Five-year strategy well on track: Appeninn's real estate portfolio grew one and a half times last year

In 2018, the gross leasable area of Appeninn Nyrt.'s portfolio of commercial properties increased nearly one and a half times to 93,000 square metres. The number of properties owned by the company increased from 18 to 41 last year. In line with the five-year strategy announced in June 2018, the Budapest Stock Exchange-listed company expects to grow at an even faster pace this year.

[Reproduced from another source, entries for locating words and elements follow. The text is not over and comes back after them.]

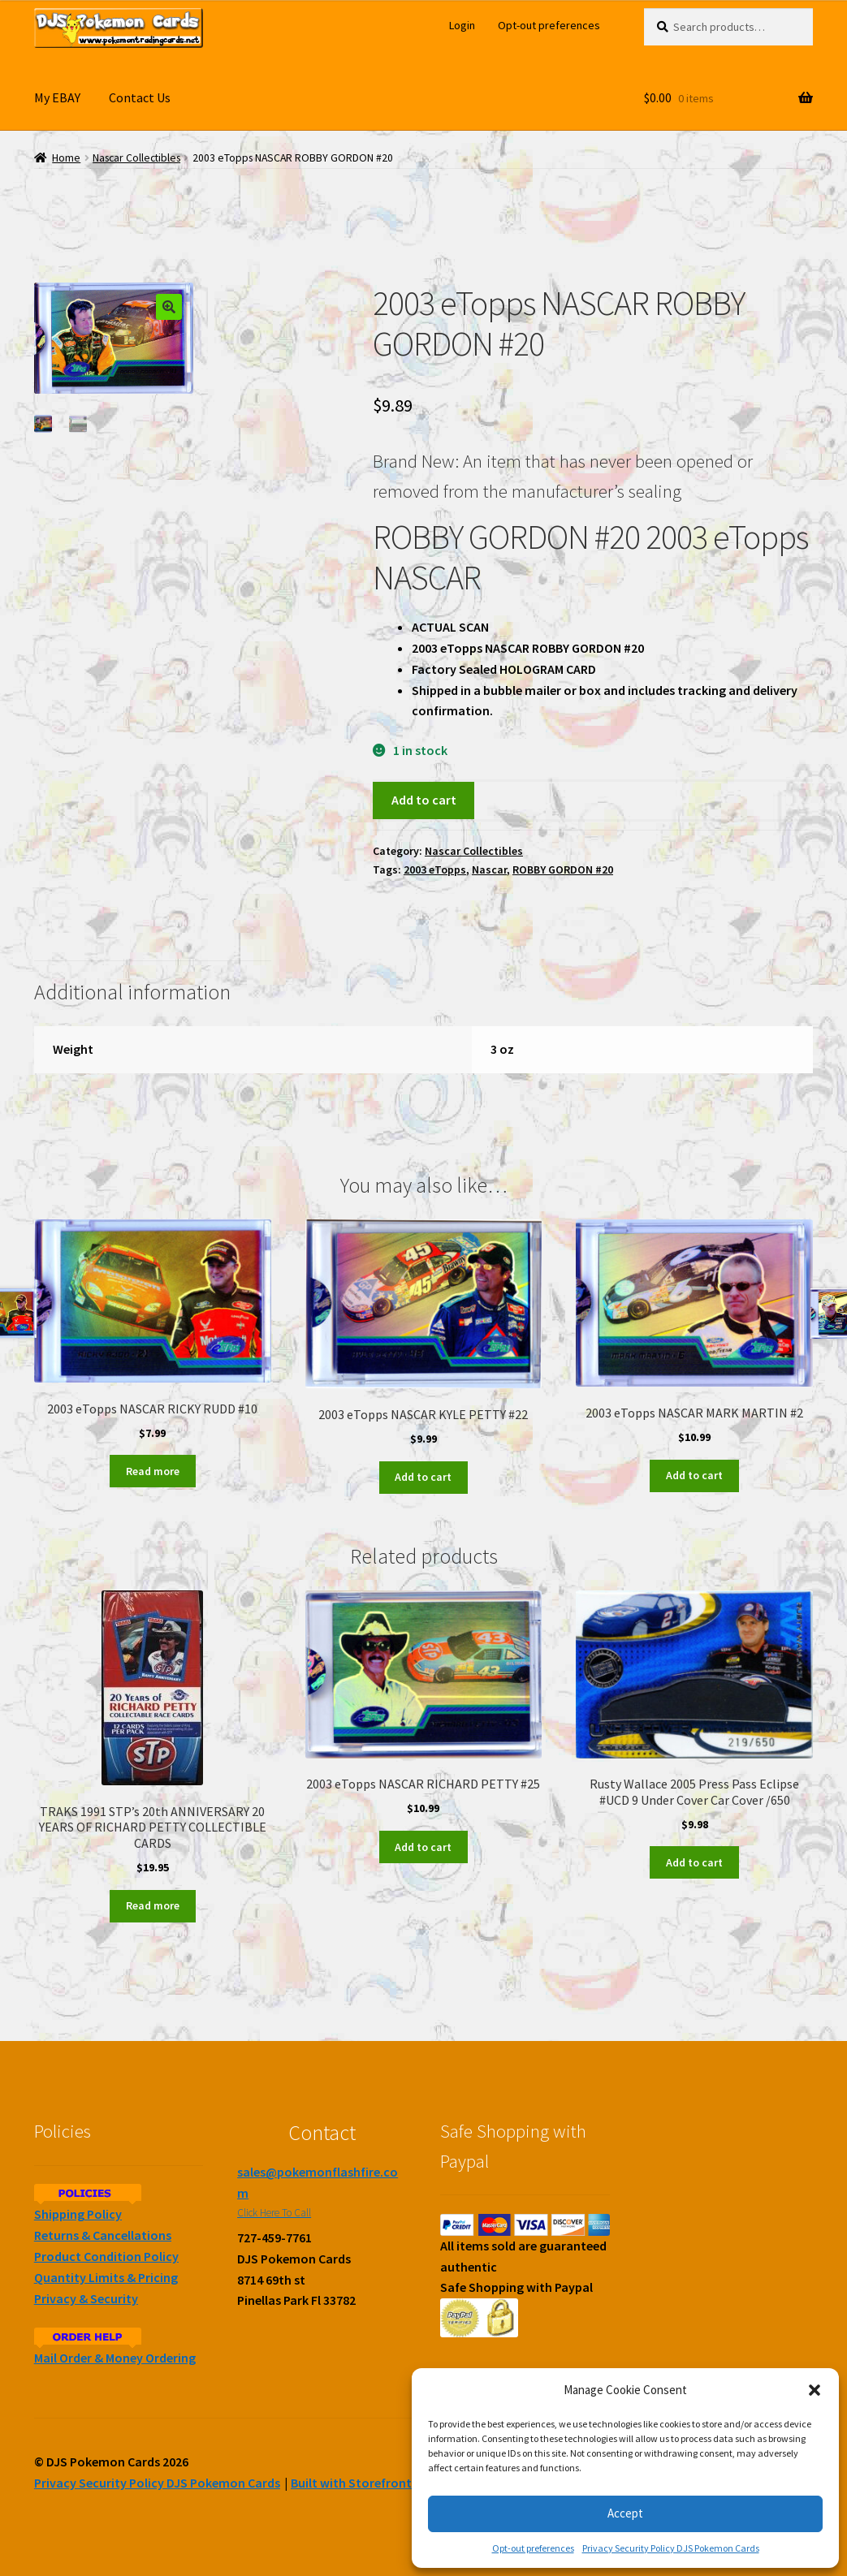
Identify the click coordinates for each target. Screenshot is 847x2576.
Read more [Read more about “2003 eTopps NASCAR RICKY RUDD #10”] (152, 1471)
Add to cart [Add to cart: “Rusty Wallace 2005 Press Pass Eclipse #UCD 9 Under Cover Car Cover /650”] (694, 1862)
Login (462, 25)
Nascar (489, 869)
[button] (814, 2390)
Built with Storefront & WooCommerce (403, 2483)
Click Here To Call (274, 2213)
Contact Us (140, 97)
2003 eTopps (435, 869)
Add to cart (423, 800)
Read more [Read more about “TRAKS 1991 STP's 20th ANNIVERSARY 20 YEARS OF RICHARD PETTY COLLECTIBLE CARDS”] (152, 1905)
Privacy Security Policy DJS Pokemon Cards (670, 2548)
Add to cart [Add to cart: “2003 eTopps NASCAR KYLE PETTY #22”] (423, 1476)
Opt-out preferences (533, 2548)
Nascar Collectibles (136, 158)
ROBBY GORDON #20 (562, 869)
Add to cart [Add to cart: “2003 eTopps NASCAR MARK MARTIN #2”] (694, 1475)
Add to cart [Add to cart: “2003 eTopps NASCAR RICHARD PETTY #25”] (423, 1847)
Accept (625, 2513)
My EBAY (57, 97)
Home (66, 158)
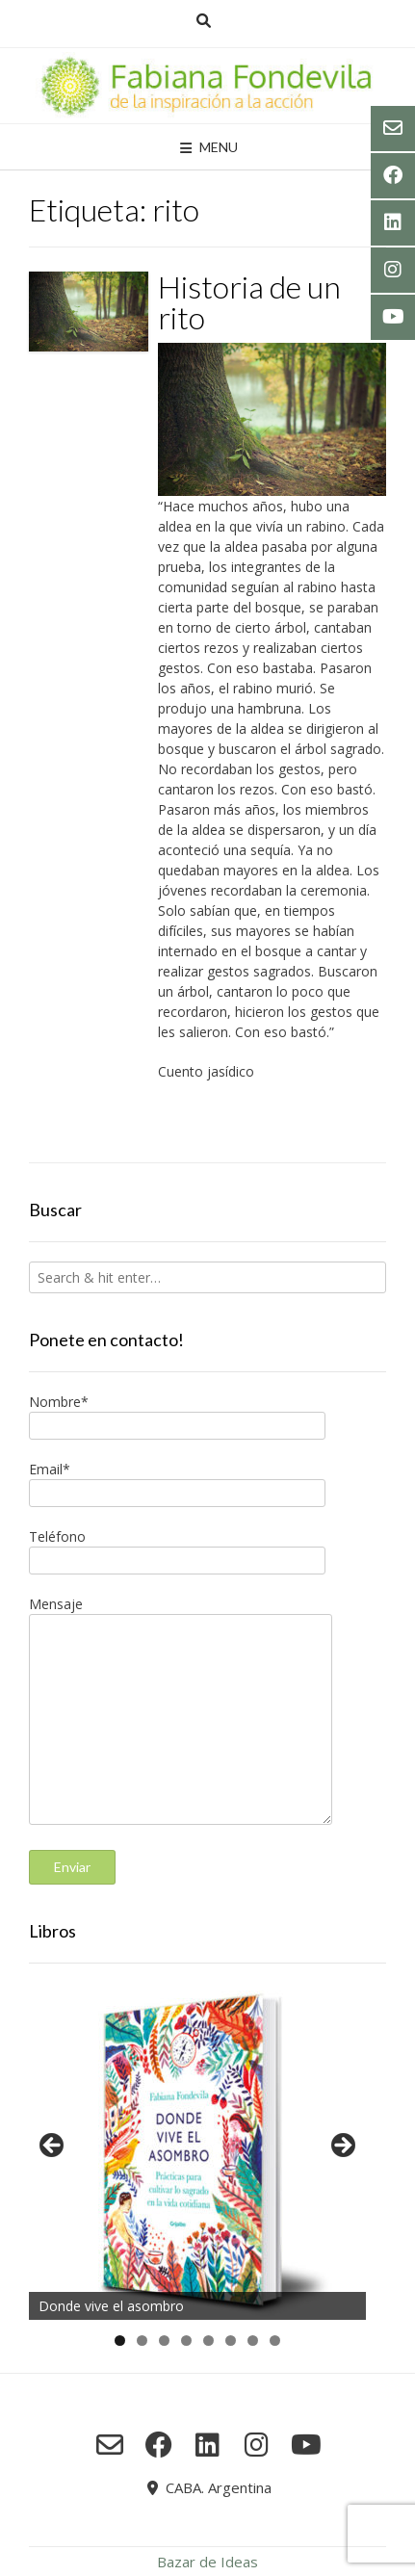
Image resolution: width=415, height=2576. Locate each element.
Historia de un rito (249, 302)
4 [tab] (186, 2340)
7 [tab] (252, 2340)
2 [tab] (142, 2340)
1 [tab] (120, 2340)
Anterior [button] (53, 2146)
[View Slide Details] (197, 2151)
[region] (197, 2151)
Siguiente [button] (341, 2146)
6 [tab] (230, 2340)
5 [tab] (208, 2340)
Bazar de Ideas (207, 2561)
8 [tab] (275, 2340)
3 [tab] (164, 2340)
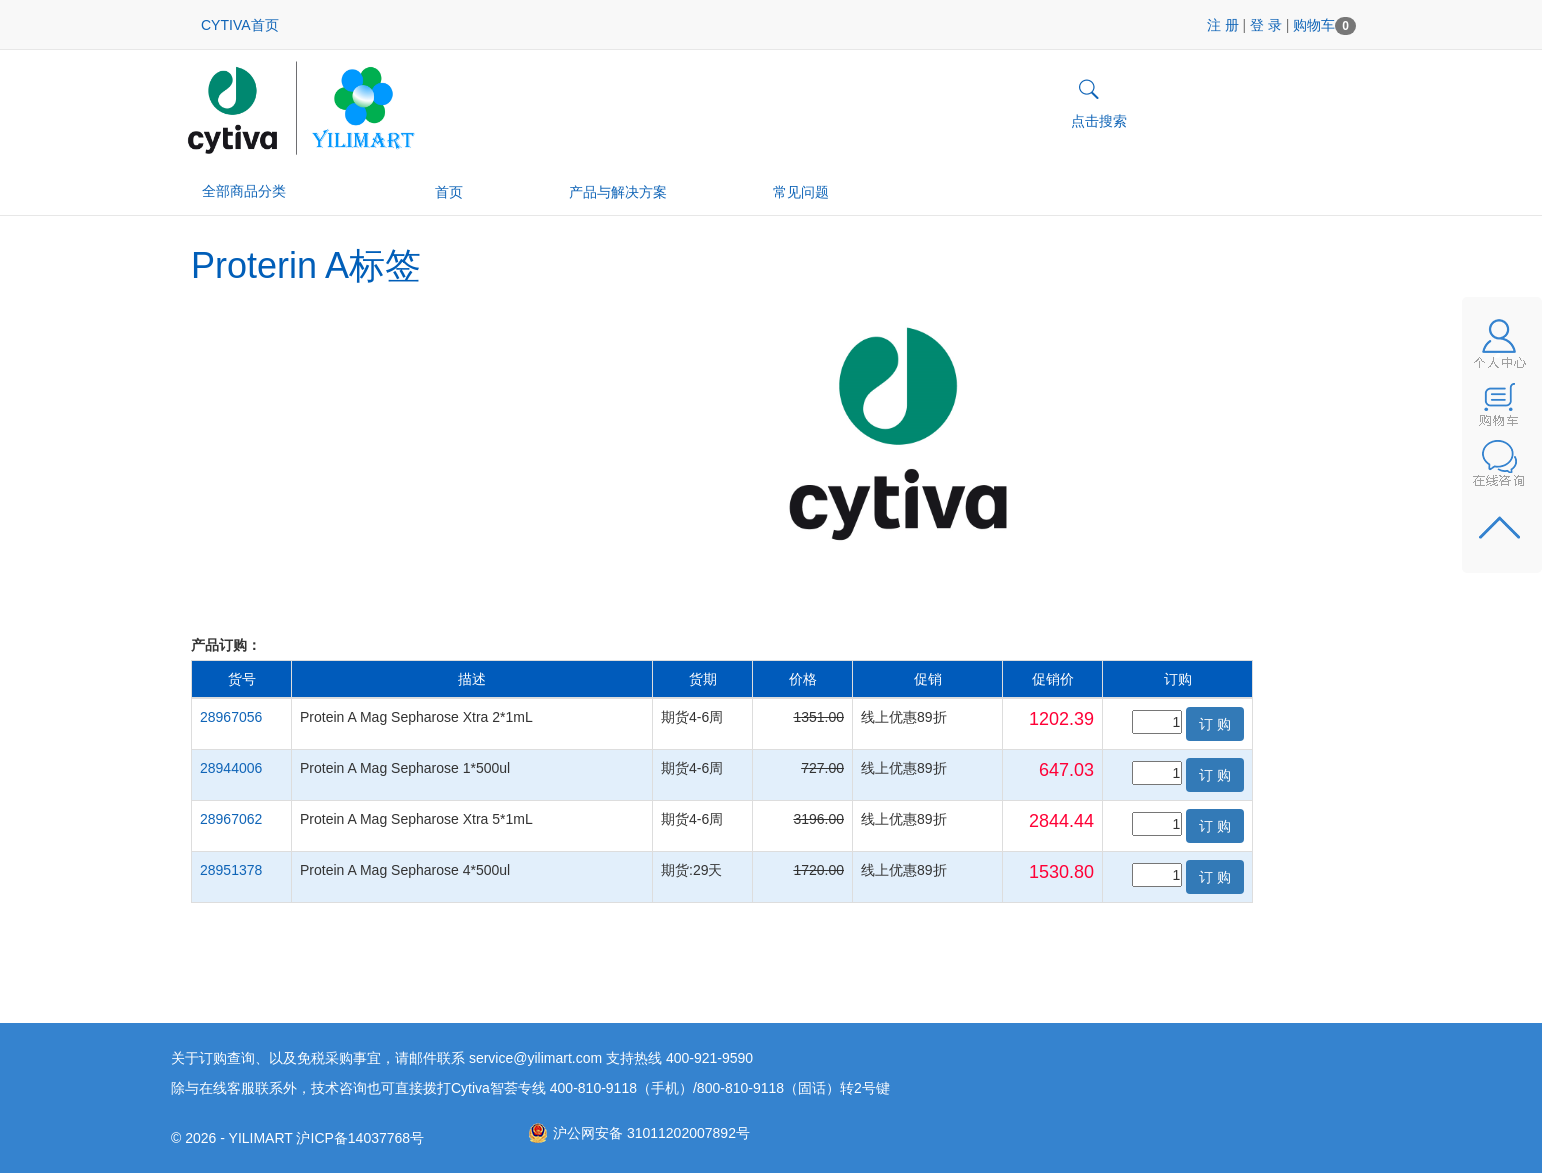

Last summer, in June 2018, Appeninn Asset Management Holding Plc. published its strategy for the period until 2022. According to the plan, the company would create a real estate portfolio providing significant returns and stable cash flow for investors in the long term through dynamic expansion in the coming years, primarily through the acquisition and development of "A" class, premium office buildings and retail properties.

The implementation of the strategy progressed well in the second half of last year, with the number of properties owned by Appeninn more than doubling in 2018 from 18 to 41. At the same time, gross leasable area increased by 47 percent, from nearly 63,000 square meters to 93,000 square meters for the year.

Among others, the company acquired 18 retail properties from ERSTE Fund Management Ltd. for EUR 14.5 million, which are leased by SPAR Magyarország Kereskedelmi Kft. It also acquired a 75 percent stake in PRO-MOT HUNGÁRIA Kft., which gave the company indirect ownership of around 37 hectares of Club Aliga in Balatonvilágos and the right to manage the remaining 10 hectares. The transaction was valued at over EUR 14.1 million and closed on 28 January 2019.

The rental income from real estate is forecast to grow significantly in 2019, according to the strategy.

According to the CEO of Appeninn Nyrt., the growth of the Budapest office market, the expansion of retail sales and the favourable financing environment offer great opportunities for the company to build a profitable real estate portfolio in the coming years, both in terms of size and quality. The company is well on track to meet the time-bound targets set this summer and expects to meet them in fiscal 2018 and 2019.